West Point grad donates WWII artifacts to museum
Class of 1969 graduate Michael Healy shows the portable wooden altar his uncle used to conduct services during World War II to Chaplain (Maj.) Brian Donahue. Healy donated several historic WWII chaplain items belonging to his uncle, Father Casimir Keydash, to the West Point Museum Sept. 30.

WEST POINT, N.Y. (Oct. 6, 2011) -- Michael Healy, Class of 1969, returned to his alma mater Sept. 30 to donate several items to the West Point Museum.

Healy's uncle, Father Casimir Keydash, was a Catholic chaplain who served in the 378th Infantry Regiment, 95th Infantry Division, during World War II, landing at Normandy after the first wave of troops stormed the beach.

Keydash was in the front lines administering last rites to Soldiers killed in action and conducted religious mass services in the field.

Healy recently came into possession of his uncle's field mass kit and decided the right thing would be to donate it to a military museum.

"It's in the hands of professionals now, so I'm very grateful for that and I know my uncle would be too," Healy said.

In addition to the field kit, which contains a chalice, host dish, candlesticks, cross and a small portable wooden altar, Healy donated his uncle's steel helmet and liner and a collection of WWII field photos found in family albums.

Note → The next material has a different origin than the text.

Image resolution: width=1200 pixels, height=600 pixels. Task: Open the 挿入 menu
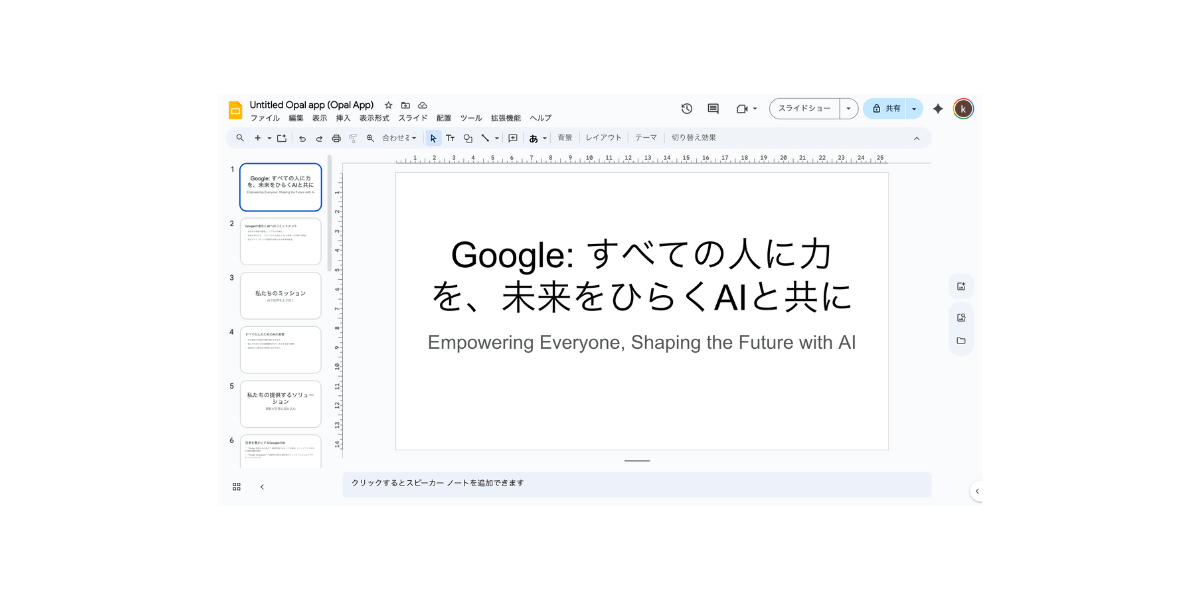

His uncle, the oldest of 12 children and son of Lithuanian immigrants, was born in Baltimore in 1906. He was ordained into the priesthood in 1938.

Typical of the "Greatest Generation," Healy said neither his father nor his uncle spoke much of their service during the war, but they influenced his own decision to serve in the military and attend West Point.

"It's certainly an honor for me to be able to commemorate and honor my uncle in this way," Healy said. "I'm very appreciative for the opportunity to donate this to the museum."

David Reel, West Point Museum director, presented Healy and his wife, Victoria, with a commemorative medallion, given to those who have aided the museum in "preserving America's military heritage."

"The provenance related to the (donated) artifacts is what it important," Reel said. "The ability to show images of the actual pieces used onsite and on location in Germany during WWII is remarkable. The association with Mr. Healy is also important for us to tie the story to our local constituents."

Reel said the West Point Museum prides itself on displaying original artifacts used by a particular person at a particular place and in conjunction with a specific event.
This donation met all the criteria to become an invaluable addition to the Museum.

"The items have become part of the U.S. Army Historical Collection administered by the West Point Museum," Reel said. "The pieces will be used for training, educating and inspiring the Corps of Cadets and the American public; and will be incorporated into rotating displays within the Museum. The pieces may also be featured as part of our ongoing display of new acquisitions."